Lines from the line with "You are a GUI" to the line with "Image resolution: width=800" in the entries below, and only those, must be output exactly, with both ends included.
++++ Excerpted records
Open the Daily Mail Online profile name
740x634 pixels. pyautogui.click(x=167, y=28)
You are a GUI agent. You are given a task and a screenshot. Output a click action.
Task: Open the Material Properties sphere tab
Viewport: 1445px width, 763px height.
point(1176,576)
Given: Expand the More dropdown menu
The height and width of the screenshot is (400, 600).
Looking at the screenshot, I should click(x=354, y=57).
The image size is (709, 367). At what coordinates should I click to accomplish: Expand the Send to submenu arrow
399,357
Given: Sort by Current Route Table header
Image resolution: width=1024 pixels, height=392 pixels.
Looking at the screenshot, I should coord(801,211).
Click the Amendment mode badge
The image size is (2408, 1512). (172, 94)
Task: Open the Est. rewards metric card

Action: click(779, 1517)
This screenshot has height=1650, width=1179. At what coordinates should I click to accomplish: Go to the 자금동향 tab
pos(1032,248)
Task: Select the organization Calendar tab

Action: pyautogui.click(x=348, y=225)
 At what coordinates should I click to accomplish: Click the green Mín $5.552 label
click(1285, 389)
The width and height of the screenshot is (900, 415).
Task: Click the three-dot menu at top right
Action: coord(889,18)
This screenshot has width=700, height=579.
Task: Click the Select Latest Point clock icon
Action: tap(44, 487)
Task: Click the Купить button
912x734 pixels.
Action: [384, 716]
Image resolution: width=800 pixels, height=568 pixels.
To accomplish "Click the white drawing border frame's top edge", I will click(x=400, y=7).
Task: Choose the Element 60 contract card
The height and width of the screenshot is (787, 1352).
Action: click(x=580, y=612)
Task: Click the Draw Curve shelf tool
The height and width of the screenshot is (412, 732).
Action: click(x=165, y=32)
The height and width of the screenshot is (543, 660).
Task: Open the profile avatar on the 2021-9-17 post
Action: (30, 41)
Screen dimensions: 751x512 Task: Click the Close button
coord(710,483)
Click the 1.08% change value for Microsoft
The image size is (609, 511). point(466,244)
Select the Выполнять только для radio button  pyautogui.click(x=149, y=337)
++++++++
* _Your solution_:
You are a GUI agent. You are given a task and a screenshot. Output a click action.
Task: Open the Material Properties sphere tab
Viewport: 1445px width, 763px height.
point(1176,576)
Given: Expand the More dropdown menu
The height and width of the screenshot is (400, 600).
Looking at the screenshot, I should click(x=354, y=57).
The image size is (709, 367). At what coordinates should I click to accomplish: Expand the Send to submenu arrow
399,357
Given: Sort by Current Route Table header
Image resolution: width=1024 pixels, height=392 pixels.
Looking at the screenshot, I should coord(801,211).
Click the Amendment mode badge
The image size is (2408, 1512). (172, 94)
Task: Open the Est. rewards metric card

Action: click(779, 1517)
This screenshot has height=1650, width=1179. At what coordinates should I click to accomplish: Go to the 자금동향 tab
pos(1032,248)
Task: Select the organization Calendar tab

Action: pyautogui.click(x=348, y=225)
 At what coordinates should I click to accomplish: Click the green Mín $5.552 label
click(1285, 389)
The width and height of the screenshot is (900, 415).
Task: Click the three-dot menu at top right
Action: coord(889,18)
This screenshot has width=700, height=579.
Task: Click the Select Latest Point clock icon
Action: tap(44, 487)
Task: Click the Купить button
912x734 pixels.
Action: [384, 716]
Image resolution: width=800 pixels, height=568 pixels.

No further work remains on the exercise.